Abstract

Many eukaryotes encode multiple isoforms of the cap-binding translation initiation factor (eIF4E). Leishmanias and other trypanosomatids encode four paralogs of this protein, but none can complement the eIF4E function in a yeast mutant. A low conservation is observed between the four paralogs, suggesting they assist these organisms survive a multitude of conditions encountered throughout the life cycle. Earlier attempts to decipher their function led to identification of LeishIF4E-4 as the canonical translation initiation factor. LeishIF4E-1 appears to function during thermal stress, via a mechanism not yet understood. LeishIF4E-3 hardly binds cap-4 and is, therefore, less likely to serve as a typical initiation factor. Although it interacts with an eIF4G homolog, LeishIF4G-4, the two polypeptides do not co-migrate on sucrose gradients. While LeishIF4E-3 enters large particles that increase in size during nutritional stress, LeishIF4G-4 is found only in the top fractions. Confocal microscopy localized LeishIF4E-3 (but not LeishIF4G-4) within nutritional stress-induced granules. Accordingly, interaction between the two proteins reduced upon starvation. We therefore propose that under normal conditions, LeishIF4G-4 sequesters LeishIF4E-3 in the cytoplasm. During a nutritional stress, LeishIF4E-3 is modified and released from LeishIF4G-4 to enter stress granules, where inactive mRNAs are stored.
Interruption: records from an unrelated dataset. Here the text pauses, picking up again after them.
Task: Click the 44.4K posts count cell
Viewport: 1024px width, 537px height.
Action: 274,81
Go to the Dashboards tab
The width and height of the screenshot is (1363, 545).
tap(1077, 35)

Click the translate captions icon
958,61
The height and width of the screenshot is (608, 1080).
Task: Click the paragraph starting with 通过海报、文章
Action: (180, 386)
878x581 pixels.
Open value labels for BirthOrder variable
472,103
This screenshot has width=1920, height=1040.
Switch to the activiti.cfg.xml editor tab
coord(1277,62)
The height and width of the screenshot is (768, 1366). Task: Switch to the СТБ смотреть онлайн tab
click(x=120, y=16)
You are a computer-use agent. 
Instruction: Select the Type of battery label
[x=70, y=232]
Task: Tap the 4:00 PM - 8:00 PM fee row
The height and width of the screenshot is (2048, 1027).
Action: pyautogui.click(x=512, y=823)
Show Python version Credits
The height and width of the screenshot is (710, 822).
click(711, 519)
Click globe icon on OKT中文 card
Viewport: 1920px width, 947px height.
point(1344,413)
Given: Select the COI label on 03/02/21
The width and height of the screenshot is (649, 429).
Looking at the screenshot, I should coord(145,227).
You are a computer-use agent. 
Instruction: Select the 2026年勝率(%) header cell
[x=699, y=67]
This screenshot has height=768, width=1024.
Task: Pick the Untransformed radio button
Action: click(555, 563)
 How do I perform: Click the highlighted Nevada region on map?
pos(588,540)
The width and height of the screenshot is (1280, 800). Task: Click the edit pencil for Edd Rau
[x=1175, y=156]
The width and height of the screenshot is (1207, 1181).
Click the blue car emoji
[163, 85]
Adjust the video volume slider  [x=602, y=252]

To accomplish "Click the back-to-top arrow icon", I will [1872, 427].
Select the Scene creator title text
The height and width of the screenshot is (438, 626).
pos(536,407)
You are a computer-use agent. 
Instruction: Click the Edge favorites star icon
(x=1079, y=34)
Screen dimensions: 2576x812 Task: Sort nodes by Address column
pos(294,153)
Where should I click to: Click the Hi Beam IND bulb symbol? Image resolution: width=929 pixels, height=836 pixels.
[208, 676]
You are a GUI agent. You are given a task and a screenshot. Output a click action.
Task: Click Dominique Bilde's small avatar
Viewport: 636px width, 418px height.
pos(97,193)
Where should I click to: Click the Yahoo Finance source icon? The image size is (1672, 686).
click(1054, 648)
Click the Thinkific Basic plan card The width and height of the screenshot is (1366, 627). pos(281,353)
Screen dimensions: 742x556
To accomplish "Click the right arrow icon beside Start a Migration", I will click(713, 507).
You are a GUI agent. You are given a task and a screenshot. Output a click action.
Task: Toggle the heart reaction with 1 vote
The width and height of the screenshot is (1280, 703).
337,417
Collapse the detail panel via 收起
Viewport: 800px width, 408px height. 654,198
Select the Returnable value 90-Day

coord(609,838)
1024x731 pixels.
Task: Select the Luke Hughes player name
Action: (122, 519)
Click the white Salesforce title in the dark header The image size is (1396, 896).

Binding of LeishIF4G-4 to LeishIF4E-3 requires a short peptide within the LeishIF4G-4 N-terminus, which bears no similarity to the consensus 4E-binding peptide, YXXXXLΦ. Mutational analysis combined with structure prediction indicates that this interaction is based on an obligatory, conserved α helix in LeishIF4G-4. These features further highlight the uniqueness of LeishIF4E-3 and how it interacts with its binding partners.